- **Problem details**: If a line in the entries includes "computer", show that line.

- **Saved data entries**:
BEGIN

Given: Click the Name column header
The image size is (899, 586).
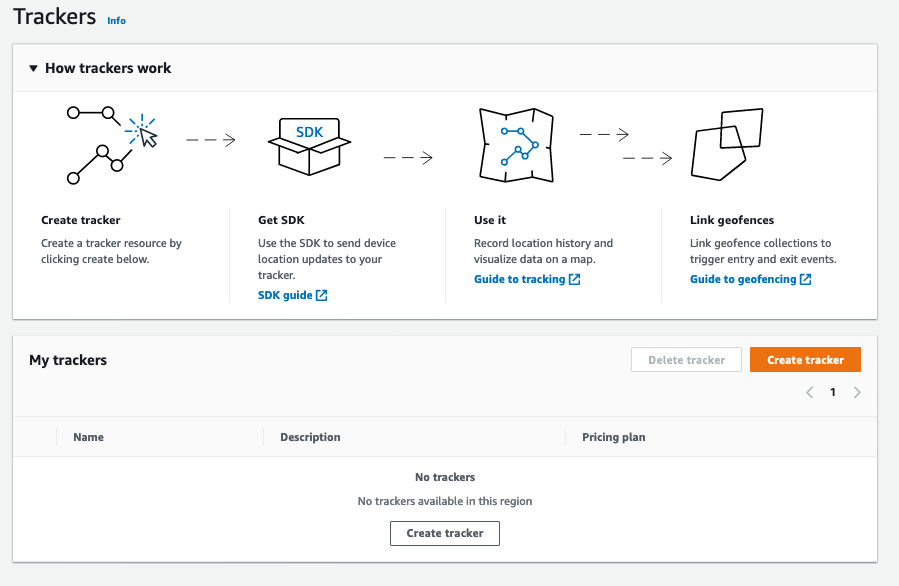Looking at the screenshot, I should click(x=88, y=437).
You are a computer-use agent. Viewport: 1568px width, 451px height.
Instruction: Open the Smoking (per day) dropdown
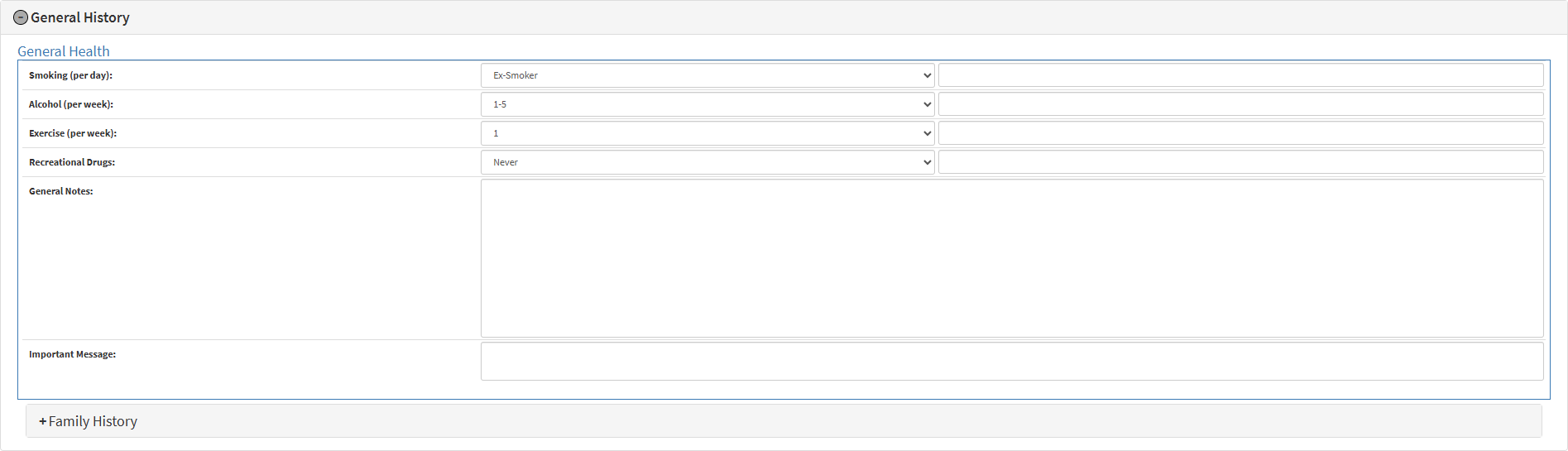click(707, 75)
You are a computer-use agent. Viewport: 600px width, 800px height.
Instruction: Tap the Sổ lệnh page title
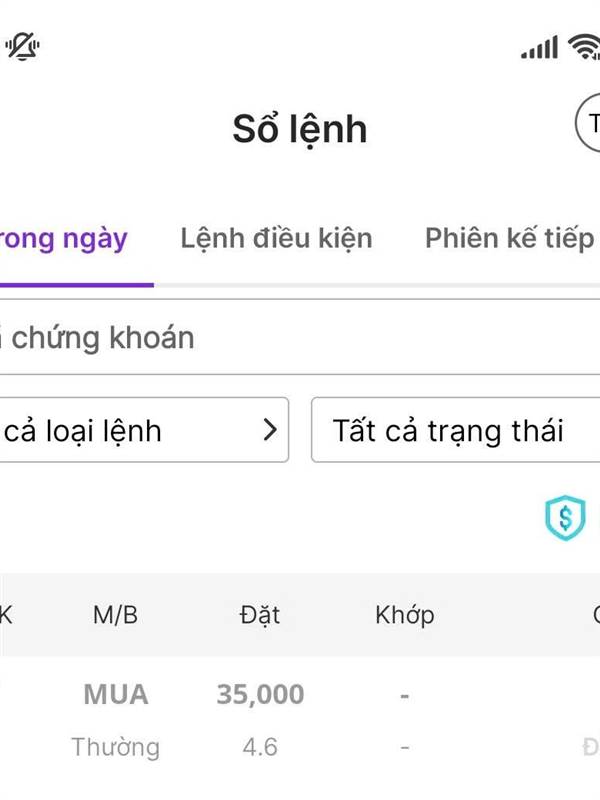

END

- **Written response**:
You are a computer-use agent. Viewport: 1568px width, 451px height.
You are a computer-use agent. Viewport: 600px width, 800px height.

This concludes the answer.